The elderly farmer told YorkshireLive that the stunning scenery is spoilt by the frequent roar of lorries and cars thundering past, with only a small space of garden separating him from the motorway which connects Liverpool and Manchester with Yorkshire.
"It was nice and peaceful," he said, declining to give his name.
But he added that the quiet of the countryside was a thing of the past since the major route was opened 50 years ago.
"You don't get used to the noise," he added.
"When it's wet it sounds like you're on the seafront and when it's summer we have to shut the windows because of the dust."
When plans were announced to build the motorway in the early 1970s, the farmer said his family "had no choice" but to sell part of their land and outbuildings.
"It's like what's happened in a lot of places; they've done away with the countryside."
Rakewood sits just a few miles from Stott Hall Farm - known more commonly by northern Brits as the "house on the M62" due to being ensconced between the two busy carriageways.
The house near Huddersfield, West Yorkshire, has become one of the most iconic in the UK and for years was surrounded by myths that workers had to build the motorway around the house due to its stubborn owner's refusal to leave.
Instead, the slightly less novel reality is that a geological fault in the land beneath the farmhouse meant it was more practical to leave it be.
Another family who live on the opposite side of the motorway to the farm at Rakewood, said they moved out of the frying pan and into the fire in the 1960s, when they left their previous home at the site which has since become Manchester Airport.
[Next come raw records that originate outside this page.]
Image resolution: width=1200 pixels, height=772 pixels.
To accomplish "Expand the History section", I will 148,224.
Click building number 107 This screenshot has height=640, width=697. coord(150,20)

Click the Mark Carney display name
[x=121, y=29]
Barrie and Gill Fulton thought they'd be getting away from the noise of planes taking off and landing when they jumped ship to Longden End in the nearby Pennines, only for the motorway to be built a decade later.
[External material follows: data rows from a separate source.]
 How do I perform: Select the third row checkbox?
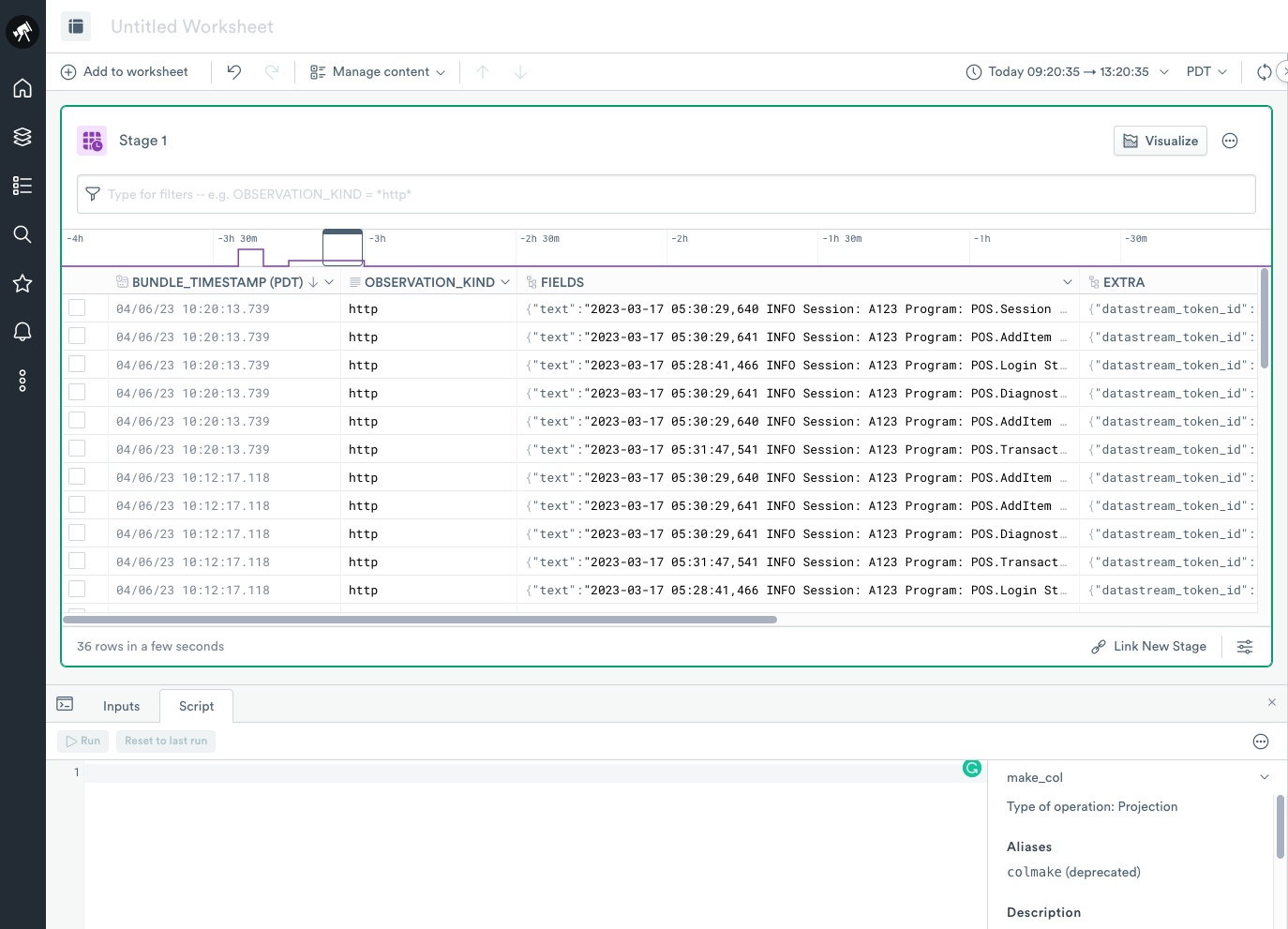[77, 364]
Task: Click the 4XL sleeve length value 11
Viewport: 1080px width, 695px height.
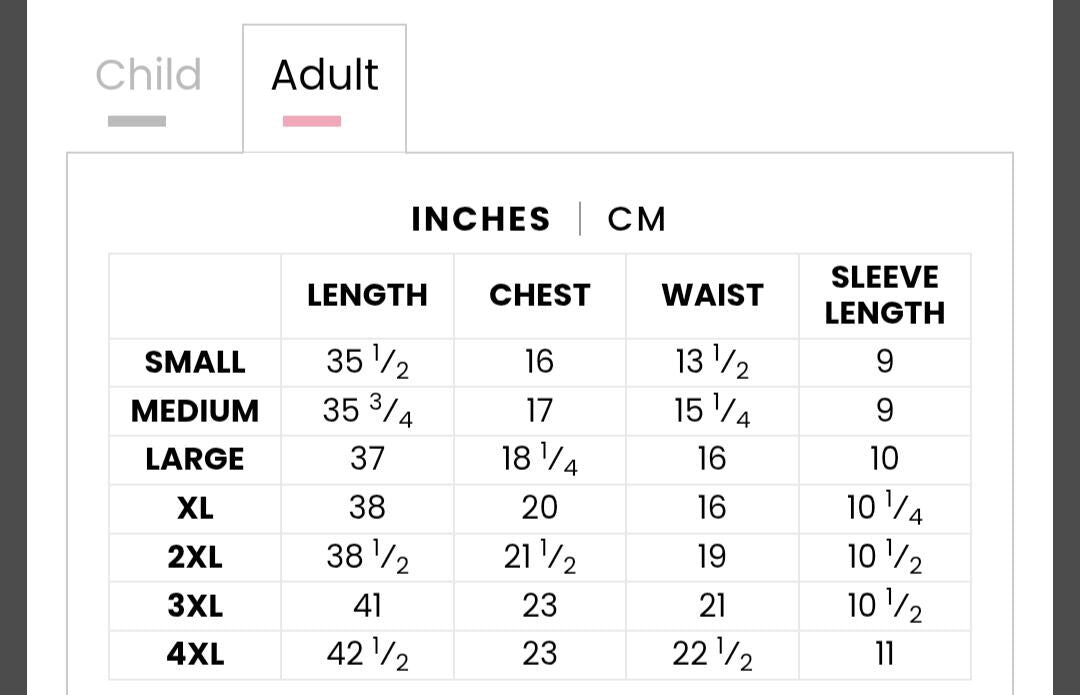Action: click(884, 654)
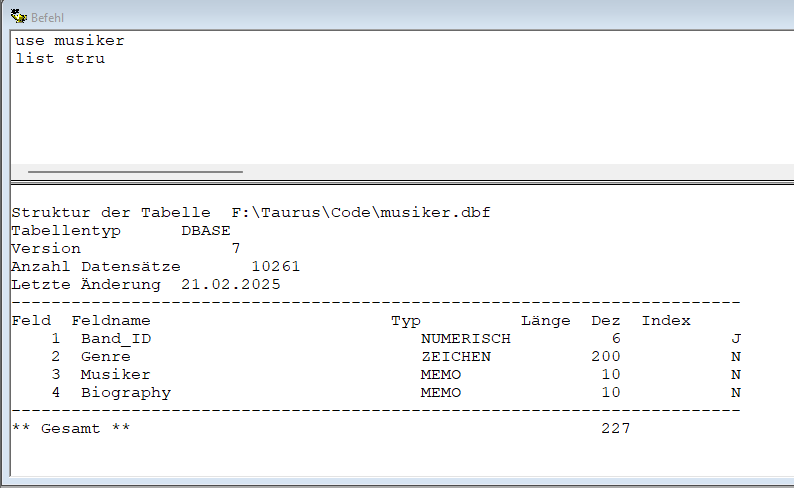Click the Index column header
794x488 pixels.
[666, 321]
Now, the busiest road in the North is practically at the end of their garden.
"We try to ignore it," Mr Fulton said.
Despite the huge motorway just yards from the couple's door, their house suffers with terrible internet connection, with Mrs Fulton admitting, "you can't watch Netflix ".
The M62 was started in 1960 before final parts were finished in 1976, and today sees around 144,000 vehicles every day, according to data from National Highways.
As well as one of the busiest, the stretch between West Yorkshire and Greater Manchester is also the highest elevated section of motorway in the country, with the M62 summit standing 372m above sea level.